Provided data:
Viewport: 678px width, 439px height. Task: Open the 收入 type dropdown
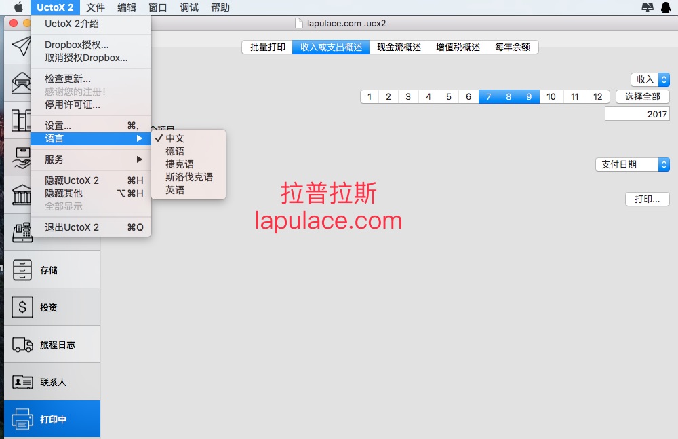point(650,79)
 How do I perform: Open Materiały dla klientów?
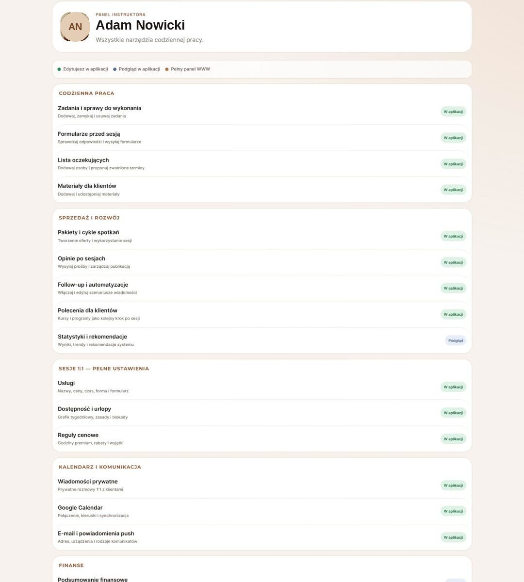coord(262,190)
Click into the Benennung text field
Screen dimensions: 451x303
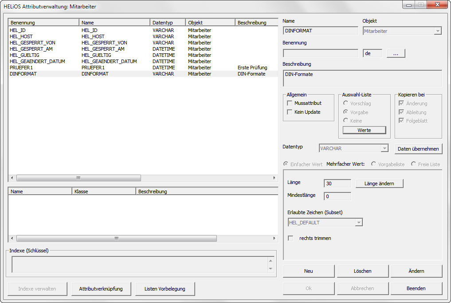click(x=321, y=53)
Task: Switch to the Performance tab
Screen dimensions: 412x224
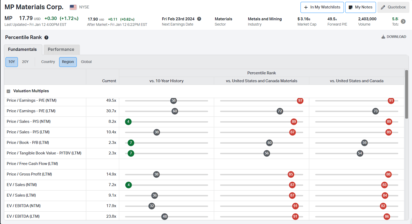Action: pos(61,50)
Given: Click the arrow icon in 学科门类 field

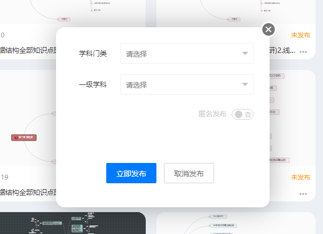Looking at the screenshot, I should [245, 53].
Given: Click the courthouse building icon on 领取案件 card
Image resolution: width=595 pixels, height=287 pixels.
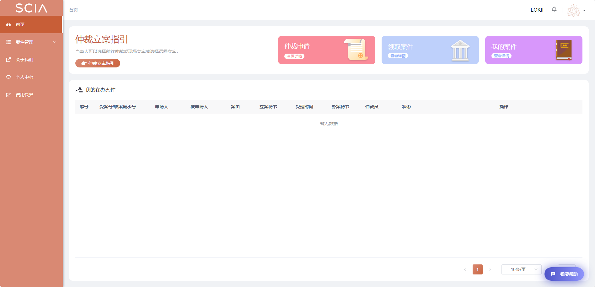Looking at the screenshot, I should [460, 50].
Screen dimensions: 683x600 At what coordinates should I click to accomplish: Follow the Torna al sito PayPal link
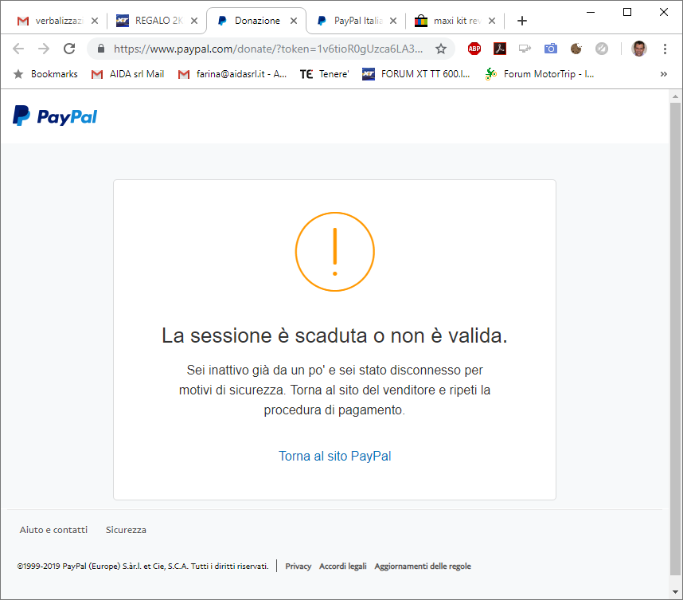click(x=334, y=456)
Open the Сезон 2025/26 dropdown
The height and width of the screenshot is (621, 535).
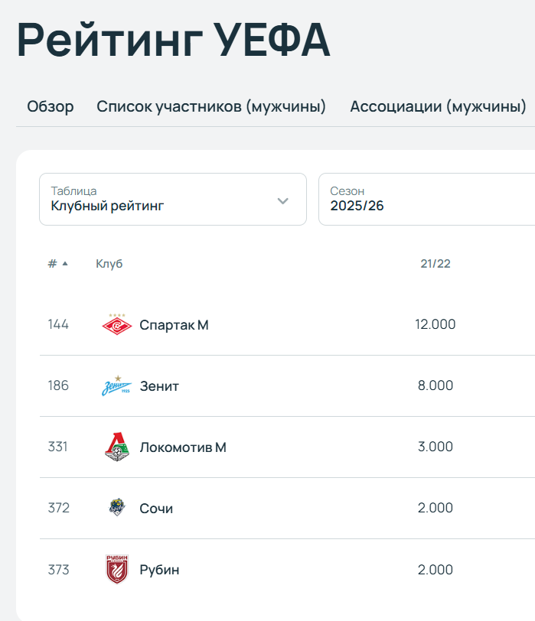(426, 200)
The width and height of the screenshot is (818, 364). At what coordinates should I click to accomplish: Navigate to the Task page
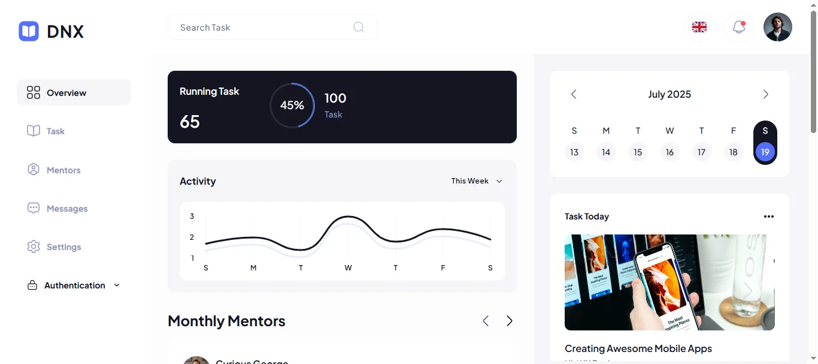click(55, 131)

Work required:
Go back to the line that contains "Task: Switch to the Performance tab" and copy it, along with each line after it through the end of the listing above, exactly and without pictures.

Completed task:
Task: Switch to the Performance tab
Screen dimensions: 412x224
Action: pos(61,50)
Given: Click the arrow icon in 学科门类 field

Looking at the screenshot, I should [245, 53].
Given: Click the courthouse building icon on 领取案件 card
Image resolution: width=595 pixels, height=287 pixels.
Looking at the screenshot, I should [460, 50].
Screen dimensions: 683x600 At what coordinates should I click to accomplish: Follow the Torna al sito PayPal link
click(x=334, y=456)
Open the Сезон 2025/26 dropdown
The height and width of the screenshot is (621, 535).
(426, 200)
The width and height of the screenshot is (818, 364). At what coordinates should I click to accomplish: Navigate to the Task page
click(55, 131)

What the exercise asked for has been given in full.